Differentiation-inducing and anti-proliferative activities of lupeol on canine melanoma cells.

Canine melanoma is the most common oral malignant tumor reported in the field of veterinary medicine. We found that lupeol, a lupine triterpene, inhibited mouse melanoma cell growth in vitro and in vivo by inducing cell differentiation. In the present study, we examined the differentiation-inducing activities of lupeol on 4 canine melanoma cells in vitro and in vivo. The induction of canine melanoma cell differentiation by lupeol was confirmed by evaluating some differentiation markers such as tyrosinase with real-time RT-PCR. Furthermore, we transplanted canine melanoma cells into a severe combined immunodeficiency mouse, and studied the anti-progressive effects of lupeol on tumor tissue. The gene expression of microphthalmia-associated transcription factor, tyrosinase, and tyrosinase-related protein-2, which are markers of pigment cell differentiation, was induced in 4 canine oral malignant melanoma cells by lupeol, and the agent markedly inhibited tumor progression in canine melanoma-bearing mice.

Introduction

Melanoma is the most aggressive form of skin cancer that is derived from activated or genetically altered epidermal melanocytes (Oliveria et al. 2001). Human malignant melanoma is a highly metastatic cancer that is markedly resistant to chemotherapy with dacarbazine or temozolomide. Canine melanoma is the most common oral malignant tumor reported in the field of veterinary medicine (Bergman, 2007). It was reported that treatment of carboplastin significantly affects dogs with malignant melanoma, and achieved a response rate at 28% (Rassnick et al. 2001).

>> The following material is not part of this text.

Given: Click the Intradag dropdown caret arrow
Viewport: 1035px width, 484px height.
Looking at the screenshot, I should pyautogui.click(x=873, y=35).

Lupeol, a plant pentacyclic triterpene, was previously shown to have various biological activities, such as anti-inflammatory (Fernández et al. 2001a,[b]), anti-cancer (Saleem 2009), and anti-metabolic syndrome (Sasaki et al. 2008; Hata et al. 2008; Itoh et al. 2009) activities. We previously demonstrated that lupeol inhibited mouse melanoma cell growth by inducing melanogenesis and suppressing the motility of cells (Hata et al. 2006). These findings revealed that lupeol induced the differentiation of melanoma cells into mature melanocyte-like cells in vitro. In our recent study, we showed that lupeol suppressed tumor growth in melanoma-bearing mice by attenuating proliferating cell nuclear factor (PCNA) and Ki67, which are highly expressed in melanoma or other tumors (Nitta et al. 2013). However, the effects of lupeol on other melanoma such as canine melanoma remain unclear. In the present study, we examined the differentiation-inducing activities of lupeol on canine melanoma cells in vitro and its anti-melanoma effects in vivo, prior to clinical trials on canine melanoma.

Material and methods

Cell culture

With prior written informed consents of animal owners, 4 melanoma samples were separately harvested after surgical procedures, and 4 canine oral malignant melanoma (cMEL) cell lines were established from these tumor samples. The three melanoma cell lines (cMEL-1, -3, and -4) were maintained in Dulbecco’s modified Eagle’s medium, and cMEL-2 cells were maintained in RPMI-1640 medium, respectively, supplemented with 10% fetal calf serum, 100 μg/ml of streptomycin, and 100 U of penicillin.

Effect of lupeol on canine melanoma cell growth

Aliquots of 1 ml of cMEL-1-4 cells (1 × 104 cells) were incubated with various concentrations of lupeol (Sigma-Aldrich, INC.) for 4 days, and the number of viable cells was counted by trypan blue exclusion method. IC50 values, representing the concentration that inhibited melanoma cell growth by 50%, were measured.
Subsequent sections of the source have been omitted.